(Data on locating visible targets)
================
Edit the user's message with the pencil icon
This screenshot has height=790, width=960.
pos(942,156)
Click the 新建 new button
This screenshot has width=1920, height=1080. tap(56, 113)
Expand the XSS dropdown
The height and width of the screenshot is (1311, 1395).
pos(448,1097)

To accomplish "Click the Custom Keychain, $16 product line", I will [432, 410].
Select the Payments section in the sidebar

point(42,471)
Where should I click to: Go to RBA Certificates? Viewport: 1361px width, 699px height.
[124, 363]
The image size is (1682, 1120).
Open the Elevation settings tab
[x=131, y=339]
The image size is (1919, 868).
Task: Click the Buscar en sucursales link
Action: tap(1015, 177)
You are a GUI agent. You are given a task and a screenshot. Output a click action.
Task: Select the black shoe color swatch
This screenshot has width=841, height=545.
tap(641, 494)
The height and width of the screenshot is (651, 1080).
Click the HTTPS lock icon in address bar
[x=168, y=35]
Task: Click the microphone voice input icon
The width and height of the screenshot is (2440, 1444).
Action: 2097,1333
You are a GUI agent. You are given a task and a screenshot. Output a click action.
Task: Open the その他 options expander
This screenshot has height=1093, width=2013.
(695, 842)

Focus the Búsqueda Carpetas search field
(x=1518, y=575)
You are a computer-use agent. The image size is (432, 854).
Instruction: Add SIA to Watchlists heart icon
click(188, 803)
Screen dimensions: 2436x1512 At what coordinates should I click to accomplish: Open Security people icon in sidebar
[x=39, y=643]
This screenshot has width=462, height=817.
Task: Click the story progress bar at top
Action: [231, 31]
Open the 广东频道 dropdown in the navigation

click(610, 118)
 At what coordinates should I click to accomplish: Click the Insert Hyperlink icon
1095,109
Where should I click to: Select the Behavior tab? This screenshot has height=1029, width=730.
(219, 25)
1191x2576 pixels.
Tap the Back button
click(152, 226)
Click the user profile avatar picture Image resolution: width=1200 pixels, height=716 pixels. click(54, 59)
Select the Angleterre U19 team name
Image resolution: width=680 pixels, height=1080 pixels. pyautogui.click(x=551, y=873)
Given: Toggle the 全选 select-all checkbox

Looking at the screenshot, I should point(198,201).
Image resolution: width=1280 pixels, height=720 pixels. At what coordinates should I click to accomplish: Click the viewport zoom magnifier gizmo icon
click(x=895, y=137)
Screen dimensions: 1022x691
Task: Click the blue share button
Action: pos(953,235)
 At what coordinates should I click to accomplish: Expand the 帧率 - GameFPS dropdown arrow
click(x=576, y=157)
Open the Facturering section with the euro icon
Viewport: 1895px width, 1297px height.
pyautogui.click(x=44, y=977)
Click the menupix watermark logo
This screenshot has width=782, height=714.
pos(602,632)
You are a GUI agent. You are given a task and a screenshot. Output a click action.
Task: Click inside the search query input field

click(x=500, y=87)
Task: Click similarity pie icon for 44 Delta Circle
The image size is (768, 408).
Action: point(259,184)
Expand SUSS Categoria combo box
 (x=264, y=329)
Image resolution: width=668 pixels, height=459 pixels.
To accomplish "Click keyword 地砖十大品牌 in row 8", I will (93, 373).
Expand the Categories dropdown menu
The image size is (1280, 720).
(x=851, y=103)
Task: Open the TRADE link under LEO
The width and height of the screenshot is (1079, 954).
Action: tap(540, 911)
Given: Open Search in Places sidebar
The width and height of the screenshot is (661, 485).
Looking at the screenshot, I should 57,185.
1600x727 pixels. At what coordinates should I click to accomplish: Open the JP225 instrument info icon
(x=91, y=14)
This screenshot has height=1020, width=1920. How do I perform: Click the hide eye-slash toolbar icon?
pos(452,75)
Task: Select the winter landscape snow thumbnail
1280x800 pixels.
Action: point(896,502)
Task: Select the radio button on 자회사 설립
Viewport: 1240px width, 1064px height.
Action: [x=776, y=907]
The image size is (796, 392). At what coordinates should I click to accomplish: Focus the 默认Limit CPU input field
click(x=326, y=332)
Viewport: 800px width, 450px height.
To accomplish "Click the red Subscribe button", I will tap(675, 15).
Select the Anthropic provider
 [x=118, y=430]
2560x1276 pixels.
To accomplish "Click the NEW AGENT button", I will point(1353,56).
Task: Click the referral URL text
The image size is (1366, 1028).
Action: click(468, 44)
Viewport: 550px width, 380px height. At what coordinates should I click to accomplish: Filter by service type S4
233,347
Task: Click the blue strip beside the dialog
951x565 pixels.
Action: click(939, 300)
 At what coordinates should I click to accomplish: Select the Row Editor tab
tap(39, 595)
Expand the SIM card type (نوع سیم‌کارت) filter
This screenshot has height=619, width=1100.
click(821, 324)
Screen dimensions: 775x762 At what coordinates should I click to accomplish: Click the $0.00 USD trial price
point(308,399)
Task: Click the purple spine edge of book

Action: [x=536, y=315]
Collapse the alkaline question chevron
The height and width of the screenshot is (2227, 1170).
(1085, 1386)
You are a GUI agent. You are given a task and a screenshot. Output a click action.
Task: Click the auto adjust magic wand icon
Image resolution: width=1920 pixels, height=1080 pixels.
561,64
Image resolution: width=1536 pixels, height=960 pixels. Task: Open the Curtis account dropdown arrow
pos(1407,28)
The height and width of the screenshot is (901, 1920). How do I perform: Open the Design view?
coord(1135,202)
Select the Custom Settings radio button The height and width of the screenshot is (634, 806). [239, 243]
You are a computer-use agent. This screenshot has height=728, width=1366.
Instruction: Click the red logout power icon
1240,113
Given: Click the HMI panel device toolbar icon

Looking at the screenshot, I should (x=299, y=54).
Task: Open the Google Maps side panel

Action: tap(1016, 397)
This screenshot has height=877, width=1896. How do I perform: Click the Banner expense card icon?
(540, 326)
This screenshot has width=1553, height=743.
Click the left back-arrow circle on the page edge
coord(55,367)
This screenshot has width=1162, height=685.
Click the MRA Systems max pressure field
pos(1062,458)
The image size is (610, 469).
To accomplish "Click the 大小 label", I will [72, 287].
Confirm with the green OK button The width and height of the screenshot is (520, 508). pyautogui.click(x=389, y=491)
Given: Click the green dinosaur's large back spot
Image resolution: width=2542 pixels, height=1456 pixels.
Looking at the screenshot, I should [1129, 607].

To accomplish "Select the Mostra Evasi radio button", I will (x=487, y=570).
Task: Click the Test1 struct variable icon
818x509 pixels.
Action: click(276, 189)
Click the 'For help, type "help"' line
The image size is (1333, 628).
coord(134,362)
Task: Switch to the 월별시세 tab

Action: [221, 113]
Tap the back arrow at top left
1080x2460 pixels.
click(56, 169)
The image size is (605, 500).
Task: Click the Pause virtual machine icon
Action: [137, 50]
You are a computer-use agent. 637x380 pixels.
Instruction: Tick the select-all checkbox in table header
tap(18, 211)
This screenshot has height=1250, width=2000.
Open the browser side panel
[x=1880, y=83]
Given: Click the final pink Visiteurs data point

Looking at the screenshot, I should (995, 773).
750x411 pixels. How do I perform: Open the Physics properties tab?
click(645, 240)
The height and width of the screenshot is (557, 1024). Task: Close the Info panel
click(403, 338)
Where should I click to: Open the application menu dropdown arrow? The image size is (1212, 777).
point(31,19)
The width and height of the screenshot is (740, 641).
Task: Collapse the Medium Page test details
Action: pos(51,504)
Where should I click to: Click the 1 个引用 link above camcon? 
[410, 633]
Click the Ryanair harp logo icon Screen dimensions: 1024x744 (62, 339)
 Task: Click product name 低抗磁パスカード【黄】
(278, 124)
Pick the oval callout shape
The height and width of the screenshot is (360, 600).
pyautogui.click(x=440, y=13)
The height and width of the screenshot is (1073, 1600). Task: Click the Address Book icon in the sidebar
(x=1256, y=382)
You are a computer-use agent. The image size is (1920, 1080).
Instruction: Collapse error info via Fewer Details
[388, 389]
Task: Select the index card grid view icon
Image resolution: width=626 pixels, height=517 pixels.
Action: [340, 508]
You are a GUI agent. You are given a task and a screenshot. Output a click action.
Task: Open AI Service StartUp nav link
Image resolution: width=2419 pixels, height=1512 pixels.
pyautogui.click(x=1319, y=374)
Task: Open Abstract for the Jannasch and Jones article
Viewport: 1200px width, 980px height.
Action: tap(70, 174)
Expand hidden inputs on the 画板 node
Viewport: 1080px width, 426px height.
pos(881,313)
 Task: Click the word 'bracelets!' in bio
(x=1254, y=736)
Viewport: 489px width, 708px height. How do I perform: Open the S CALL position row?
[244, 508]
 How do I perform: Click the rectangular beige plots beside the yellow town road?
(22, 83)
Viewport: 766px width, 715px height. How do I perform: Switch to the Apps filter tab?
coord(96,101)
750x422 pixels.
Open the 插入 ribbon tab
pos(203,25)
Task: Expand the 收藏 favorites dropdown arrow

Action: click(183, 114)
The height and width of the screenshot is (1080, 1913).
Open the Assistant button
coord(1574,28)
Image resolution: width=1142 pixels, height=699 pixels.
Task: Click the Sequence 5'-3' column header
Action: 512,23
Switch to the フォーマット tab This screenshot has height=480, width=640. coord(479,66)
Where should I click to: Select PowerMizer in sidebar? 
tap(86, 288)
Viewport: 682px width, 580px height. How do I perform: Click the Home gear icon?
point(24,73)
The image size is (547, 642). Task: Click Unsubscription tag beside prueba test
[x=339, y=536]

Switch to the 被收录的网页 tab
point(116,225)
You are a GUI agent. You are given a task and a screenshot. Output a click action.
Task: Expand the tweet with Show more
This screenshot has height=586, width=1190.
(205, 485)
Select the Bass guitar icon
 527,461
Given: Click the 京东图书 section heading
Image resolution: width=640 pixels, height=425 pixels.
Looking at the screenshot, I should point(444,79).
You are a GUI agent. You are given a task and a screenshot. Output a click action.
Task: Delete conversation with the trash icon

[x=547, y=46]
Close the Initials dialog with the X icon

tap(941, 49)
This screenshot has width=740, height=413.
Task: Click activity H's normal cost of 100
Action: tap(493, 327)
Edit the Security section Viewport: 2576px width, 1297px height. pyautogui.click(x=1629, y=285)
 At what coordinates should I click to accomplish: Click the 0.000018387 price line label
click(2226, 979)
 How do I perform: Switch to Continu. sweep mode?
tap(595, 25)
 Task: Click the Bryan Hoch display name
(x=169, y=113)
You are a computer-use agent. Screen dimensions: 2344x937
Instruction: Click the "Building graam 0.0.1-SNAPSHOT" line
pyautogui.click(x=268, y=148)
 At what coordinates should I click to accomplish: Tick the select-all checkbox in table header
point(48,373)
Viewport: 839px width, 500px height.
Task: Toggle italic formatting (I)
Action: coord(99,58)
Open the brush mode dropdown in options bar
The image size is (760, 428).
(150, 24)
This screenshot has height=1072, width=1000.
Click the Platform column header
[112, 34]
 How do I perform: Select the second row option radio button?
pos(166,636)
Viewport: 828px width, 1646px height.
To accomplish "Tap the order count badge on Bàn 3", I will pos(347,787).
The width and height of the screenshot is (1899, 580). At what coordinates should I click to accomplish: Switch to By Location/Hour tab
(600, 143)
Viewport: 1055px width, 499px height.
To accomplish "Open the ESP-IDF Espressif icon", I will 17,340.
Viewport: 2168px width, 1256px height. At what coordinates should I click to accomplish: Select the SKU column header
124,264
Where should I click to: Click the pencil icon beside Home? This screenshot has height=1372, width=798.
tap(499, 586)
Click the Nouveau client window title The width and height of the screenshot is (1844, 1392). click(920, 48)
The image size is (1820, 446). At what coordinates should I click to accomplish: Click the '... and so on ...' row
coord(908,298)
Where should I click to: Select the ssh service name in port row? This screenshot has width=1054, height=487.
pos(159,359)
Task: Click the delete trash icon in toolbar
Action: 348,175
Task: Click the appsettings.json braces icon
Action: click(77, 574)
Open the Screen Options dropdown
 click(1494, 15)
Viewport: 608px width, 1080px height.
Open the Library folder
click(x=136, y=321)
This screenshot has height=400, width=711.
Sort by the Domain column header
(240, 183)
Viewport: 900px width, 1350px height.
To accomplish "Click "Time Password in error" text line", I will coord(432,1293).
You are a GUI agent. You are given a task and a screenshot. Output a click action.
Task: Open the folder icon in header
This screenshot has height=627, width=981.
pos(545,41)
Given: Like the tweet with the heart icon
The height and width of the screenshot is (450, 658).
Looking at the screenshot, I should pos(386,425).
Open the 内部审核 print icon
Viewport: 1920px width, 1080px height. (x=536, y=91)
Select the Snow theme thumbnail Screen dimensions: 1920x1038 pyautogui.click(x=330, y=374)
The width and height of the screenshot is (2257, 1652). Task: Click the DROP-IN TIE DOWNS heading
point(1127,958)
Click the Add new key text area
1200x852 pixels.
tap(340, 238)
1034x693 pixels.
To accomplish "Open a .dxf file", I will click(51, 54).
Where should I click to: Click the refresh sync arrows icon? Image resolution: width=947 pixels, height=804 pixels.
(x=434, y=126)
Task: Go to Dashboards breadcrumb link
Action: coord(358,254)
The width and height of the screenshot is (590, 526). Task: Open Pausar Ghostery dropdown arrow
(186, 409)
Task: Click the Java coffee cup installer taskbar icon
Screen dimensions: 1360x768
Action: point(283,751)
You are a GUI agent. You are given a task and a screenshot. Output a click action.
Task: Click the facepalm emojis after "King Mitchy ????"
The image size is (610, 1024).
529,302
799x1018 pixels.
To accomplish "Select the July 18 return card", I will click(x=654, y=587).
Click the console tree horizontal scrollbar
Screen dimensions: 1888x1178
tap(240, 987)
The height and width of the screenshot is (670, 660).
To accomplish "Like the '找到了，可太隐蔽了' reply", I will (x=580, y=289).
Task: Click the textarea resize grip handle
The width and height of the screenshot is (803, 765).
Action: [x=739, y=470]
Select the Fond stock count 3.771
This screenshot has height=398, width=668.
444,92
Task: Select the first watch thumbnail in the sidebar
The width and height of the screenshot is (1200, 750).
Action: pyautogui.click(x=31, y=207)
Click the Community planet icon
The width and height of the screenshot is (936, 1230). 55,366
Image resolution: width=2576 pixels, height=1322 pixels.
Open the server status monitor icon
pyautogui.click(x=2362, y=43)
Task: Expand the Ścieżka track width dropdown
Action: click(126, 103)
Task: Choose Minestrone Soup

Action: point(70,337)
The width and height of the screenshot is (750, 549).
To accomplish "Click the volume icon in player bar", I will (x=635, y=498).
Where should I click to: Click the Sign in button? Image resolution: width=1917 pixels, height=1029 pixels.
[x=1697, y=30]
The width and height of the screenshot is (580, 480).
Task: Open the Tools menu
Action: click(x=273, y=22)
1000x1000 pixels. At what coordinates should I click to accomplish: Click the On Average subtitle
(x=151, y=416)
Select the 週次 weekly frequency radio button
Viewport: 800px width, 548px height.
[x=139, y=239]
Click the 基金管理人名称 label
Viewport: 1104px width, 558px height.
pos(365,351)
================
(EXERCISE BRIEF) Copy the records word for word, starting at the first line and ending with the line that contains "Looking at the screenshot, I should point(198,201).", that line included.

(TASK RESULT)
Edit the user's message with the pencil icon
This screenshot has height=790, width=960.
pos(942,156)
Click the 新建 new button
This screenshot has width=1920, height=1080. tap(56, 113)
Expand the XSS dropdown
The height and width of the screenshot is (1311, 1395).
pos(448,1097)

To accomplish "Click the Custom Keychain, $16 product line", I will [432, 410].
Select the Payments section in the sidebar

point(42,471)
Where should I click to: Go to RBA Certificates? Viewport: 1361px width, 699px height.
[124, 363]
The image size is (1682, 1120).
Open the Elevation settings tab
[x=131, y=339]
The image size is (1919, 868).
Task: Click the Buscar en sucursales link
Action: tap(1015, 177)
You are a GUI agent. You are given a task and a screenshot. Output a click action.
Task: Select the black shoe color swatch
This screenshot has width=841, height=545.
tap(641, 494)
The height and width of the screenshot is (651, 1080).
Click the HTTPS lock icon in address bar
[x=168, y=35]
Task: Click the microphone voice input icon
The width and height of the screenshot is (2440, 1444).
Action: 2097,1333
You are a GUI agent. You are given a task and a screenshot. Output a click action.
Task: Open the その他 options expander
This screenshot has height=1093, width=2013.
(695, 842)

Focus the Búsqueda Carpetas search field
(x=1518, y=575)
You are a computer-use agent. The image size is (432, 854).
Instruction: Add SIA to Watchlists heart icon
click(188, 803)
Screen dimensions: 2436x1512 At what coordinates should I click to accomplish: Open Security people icon in sidebar
[x=39, y=643]
This screenshot has width=462, height=817.
Task: Click the story progress bar at top
Action: [231, 31]
Open the 广东频道 dropdown in the navigation

click(610, 118)
 At what coordinates should I click to accomplish: Click the Insert Hyperlink icon
1095,109
Where should I click to: Select the Behavior tab? This screenshot has height=1029, width=730.
(219, 25)
1191x2576 pixels.
Tap the Back button
click(152, 226)
Click the user profile avatar picture Image resolution: width=1200 pixels, height=716 pixels. click(54, 59)
Select the Angleterre U19 team name
Image resolution: width=680 pixels, height=1080 pixels. pyautogui.click(x=551, y=873)
Given: Toggle the 全选 select-all checkbox

Looking at the screenshot, I should point(198,201).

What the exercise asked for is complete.